Various studies have questioned the existence of K-Waves and even Kondratiev sees himself ("The Long Waves in Economics Life," Review of Economics and Statistics, 1935) as providing evidence for the "longwave hypothesis," viz., the existence of long waves. This approach, I argue, is methodologically flawed. Longwaves are not "out there" in the world for us to find or not find. This point is a straight forward application of Alfred North Whitehead's fallacy of missplaced concreteness or false objectification. A longwave is a conceptual category for interpreting the data. The easier it is to see such waves in the data, the more compelling the category. But the real test of this theoretical construct concerns whether is facilitates predictive power.
In the name of Kondratiev waves, a number of scholars (eg., Geoffrey Barraclough (1974) and J.W. Forrester (1978)) predicted a major depression/deflation after the 1974-75 recession due to the 1973-74 quadroupling of oil prices. The magnitude of depression they expected was not realized. But with friends like this Kondratiev hardly need enemies. One has to have a theory of K-waves in order for it to have predictive power -- one can not substitute the counting of years (since the depression of the early 'thirties) as a substitute for theory.

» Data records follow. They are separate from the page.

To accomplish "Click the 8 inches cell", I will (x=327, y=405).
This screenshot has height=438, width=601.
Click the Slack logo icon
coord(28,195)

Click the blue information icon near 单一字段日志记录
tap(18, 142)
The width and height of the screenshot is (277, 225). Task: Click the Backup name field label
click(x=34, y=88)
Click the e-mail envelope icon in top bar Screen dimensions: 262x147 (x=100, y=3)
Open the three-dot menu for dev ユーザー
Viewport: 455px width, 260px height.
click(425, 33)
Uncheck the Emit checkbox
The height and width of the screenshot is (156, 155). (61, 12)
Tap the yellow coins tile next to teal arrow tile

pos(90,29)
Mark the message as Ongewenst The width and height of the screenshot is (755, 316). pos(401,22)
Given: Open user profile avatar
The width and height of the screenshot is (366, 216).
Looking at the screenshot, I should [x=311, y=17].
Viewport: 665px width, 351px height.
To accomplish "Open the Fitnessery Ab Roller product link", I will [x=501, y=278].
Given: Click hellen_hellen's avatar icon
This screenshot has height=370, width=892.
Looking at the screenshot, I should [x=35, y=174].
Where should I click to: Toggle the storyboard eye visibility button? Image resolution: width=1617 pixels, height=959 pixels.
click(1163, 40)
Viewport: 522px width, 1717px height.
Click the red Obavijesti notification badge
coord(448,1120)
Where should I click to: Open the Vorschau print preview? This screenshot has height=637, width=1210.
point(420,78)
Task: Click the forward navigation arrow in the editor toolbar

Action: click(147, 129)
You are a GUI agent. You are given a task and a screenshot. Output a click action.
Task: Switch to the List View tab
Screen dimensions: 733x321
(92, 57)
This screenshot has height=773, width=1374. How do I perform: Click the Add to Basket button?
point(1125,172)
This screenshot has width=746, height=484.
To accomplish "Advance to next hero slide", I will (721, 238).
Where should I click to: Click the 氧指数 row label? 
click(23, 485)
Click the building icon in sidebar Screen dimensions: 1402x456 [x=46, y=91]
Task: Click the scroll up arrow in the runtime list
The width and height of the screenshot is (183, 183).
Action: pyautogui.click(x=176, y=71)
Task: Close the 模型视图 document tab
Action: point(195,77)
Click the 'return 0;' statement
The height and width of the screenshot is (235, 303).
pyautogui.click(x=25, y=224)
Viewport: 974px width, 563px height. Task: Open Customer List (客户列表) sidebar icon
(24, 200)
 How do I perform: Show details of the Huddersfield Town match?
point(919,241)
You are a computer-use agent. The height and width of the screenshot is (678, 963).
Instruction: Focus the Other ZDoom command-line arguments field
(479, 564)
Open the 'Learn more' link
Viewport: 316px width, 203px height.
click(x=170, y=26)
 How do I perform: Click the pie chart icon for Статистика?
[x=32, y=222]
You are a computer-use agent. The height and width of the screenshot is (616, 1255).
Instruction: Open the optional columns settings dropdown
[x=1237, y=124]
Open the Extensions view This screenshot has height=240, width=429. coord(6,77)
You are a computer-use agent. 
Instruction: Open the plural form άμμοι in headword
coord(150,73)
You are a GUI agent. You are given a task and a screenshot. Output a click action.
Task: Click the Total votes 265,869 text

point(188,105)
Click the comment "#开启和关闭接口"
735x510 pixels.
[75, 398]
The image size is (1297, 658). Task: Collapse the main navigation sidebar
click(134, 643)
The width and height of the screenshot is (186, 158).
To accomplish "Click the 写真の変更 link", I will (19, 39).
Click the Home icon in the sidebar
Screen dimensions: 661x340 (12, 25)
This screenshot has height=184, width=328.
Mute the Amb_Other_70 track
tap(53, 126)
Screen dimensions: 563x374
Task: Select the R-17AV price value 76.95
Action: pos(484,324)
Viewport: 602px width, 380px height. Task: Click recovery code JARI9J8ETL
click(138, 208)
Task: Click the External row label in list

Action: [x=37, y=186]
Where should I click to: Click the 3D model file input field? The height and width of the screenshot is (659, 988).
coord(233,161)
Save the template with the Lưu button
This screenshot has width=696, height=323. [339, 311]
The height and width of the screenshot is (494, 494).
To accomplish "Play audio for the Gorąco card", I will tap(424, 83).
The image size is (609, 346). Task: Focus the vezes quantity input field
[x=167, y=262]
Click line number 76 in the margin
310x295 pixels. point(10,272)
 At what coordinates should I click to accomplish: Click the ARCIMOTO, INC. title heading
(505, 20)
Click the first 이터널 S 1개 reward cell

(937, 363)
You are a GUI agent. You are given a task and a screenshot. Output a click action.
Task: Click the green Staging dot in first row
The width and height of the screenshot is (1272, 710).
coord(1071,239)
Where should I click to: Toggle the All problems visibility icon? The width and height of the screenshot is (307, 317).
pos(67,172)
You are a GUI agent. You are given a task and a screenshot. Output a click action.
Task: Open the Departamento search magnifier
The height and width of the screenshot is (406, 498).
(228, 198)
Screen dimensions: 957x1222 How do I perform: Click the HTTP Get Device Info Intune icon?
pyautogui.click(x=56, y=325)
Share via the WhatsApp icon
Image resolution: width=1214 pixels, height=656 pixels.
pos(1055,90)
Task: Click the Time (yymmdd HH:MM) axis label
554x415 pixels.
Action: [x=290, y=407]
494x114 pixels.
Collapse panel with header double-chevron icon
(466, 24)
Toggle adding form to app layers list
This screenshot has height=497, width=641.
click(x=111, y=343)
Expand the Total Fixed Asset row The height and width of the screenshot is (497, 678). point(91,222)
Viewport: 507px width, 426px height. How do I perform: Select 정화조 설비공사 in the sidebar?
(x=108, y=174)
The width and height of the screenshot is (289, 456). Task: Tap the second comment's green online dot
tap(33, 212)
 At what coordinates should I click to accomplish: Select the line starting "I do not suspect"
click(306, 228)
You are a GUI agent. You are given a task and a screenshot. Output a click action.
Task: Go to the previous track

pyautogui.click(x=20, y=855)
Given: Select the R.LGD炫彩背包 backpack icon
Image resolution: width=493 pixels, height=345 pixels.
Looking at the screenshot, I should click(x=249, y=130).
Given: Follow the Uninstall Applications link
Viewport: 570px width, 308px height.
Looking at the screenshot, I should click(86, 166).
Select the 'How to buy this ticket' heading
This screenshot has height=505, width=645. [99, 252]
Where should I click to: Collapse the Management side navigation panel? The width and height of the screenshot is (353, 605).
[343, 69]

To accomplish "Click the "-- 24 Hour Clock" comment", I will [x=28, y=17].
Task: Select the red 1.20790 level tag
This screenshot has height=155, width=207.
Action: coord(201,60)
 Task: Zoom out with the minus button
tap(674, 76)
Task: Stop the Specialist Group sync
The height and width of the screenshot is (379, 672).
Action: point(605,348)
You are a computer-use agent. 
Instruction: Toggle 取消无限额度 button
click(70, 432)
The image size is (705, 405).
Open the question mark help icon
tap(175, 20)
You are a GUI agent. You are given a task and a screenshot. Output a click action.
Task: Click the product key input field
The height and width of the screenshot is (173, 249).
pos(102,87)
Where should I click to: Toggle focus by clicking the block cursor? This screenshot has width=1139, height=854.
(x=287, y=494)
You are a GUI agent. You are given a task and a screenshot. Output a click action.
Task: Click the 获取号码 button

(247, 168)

The theory advanced here gives more weight to (post-war) monetary policy than given by Kondratiev and others. A test of this theory, a test of the similarity of the post-1980 period with the three great deflationary waves identified by Kondratiev is whether the deflations in China and Japan and depressions in other parts of the world will move to the wealthy countries in the early part of the 21st century.